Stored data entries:
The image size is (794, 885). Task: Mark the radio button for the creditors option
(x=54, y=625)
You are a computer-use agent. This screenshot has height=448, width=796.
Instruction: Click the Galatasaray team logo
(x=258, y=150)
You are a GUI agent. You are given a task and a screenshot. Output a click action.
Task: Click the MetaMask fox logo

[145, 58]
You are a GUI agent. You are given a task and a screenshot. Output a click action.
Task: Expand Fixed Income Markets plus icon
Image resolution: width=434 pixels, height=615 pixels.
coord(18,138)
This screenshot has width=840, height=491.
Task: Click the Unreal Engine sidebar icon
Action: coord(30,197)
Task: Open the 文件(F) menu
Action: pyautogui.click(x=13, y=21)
* * *
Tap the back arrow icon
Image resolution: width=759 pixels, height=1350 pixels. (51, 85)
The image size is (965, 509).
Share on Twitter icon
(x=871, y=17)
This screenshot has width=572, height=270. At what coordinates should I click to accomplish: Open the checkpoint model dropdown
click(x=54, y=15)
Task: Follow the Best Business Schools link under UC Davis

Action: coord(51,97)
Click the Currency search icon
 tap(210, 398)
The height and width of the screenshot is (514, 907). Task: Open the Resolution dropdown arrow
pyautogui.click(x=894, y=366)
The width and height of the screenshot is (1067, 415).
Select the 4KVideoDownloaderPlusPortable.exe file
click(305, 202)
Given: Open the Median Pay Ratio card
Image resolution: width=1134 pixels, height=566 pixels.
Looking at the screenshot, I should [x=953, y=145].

◆ **EXERCISE DESCRIPTION**
Print the lines above from the one with "Tap the back arrow icon" through the one with "Given: Open the Median Pay Ratio card", both included, exactly as written and nothing more.

◆ **FINAL ANSWER**
Tap the back arrow icon
Image resolution: width=759 pixels, height=1350 pixels. (51, 85)
The image size is (965, 509).
Share on Twitter icon
(x=871, y=17)
This screenshot has width=572, height=270. At what coordinates should I click to accomplish: Open the checkpoint model dropdown
click(x=54, y=15)
Task: Follow the Best Business Schools link under UC Davis

Action: coord(51,97)
Click the Currency search icon
 tap(210, 398)
The height and width of the screenshot is (514, 907). Task: Open the Resolution dropdown arrow
pyautogui.click(x=894, y=366)
The width and height of the screenshot is (1067, 415).
Select the 4KVideoDownloaderPlusPortable.exe file
click(305, 202)
Given: Open the Median Pay Ratio card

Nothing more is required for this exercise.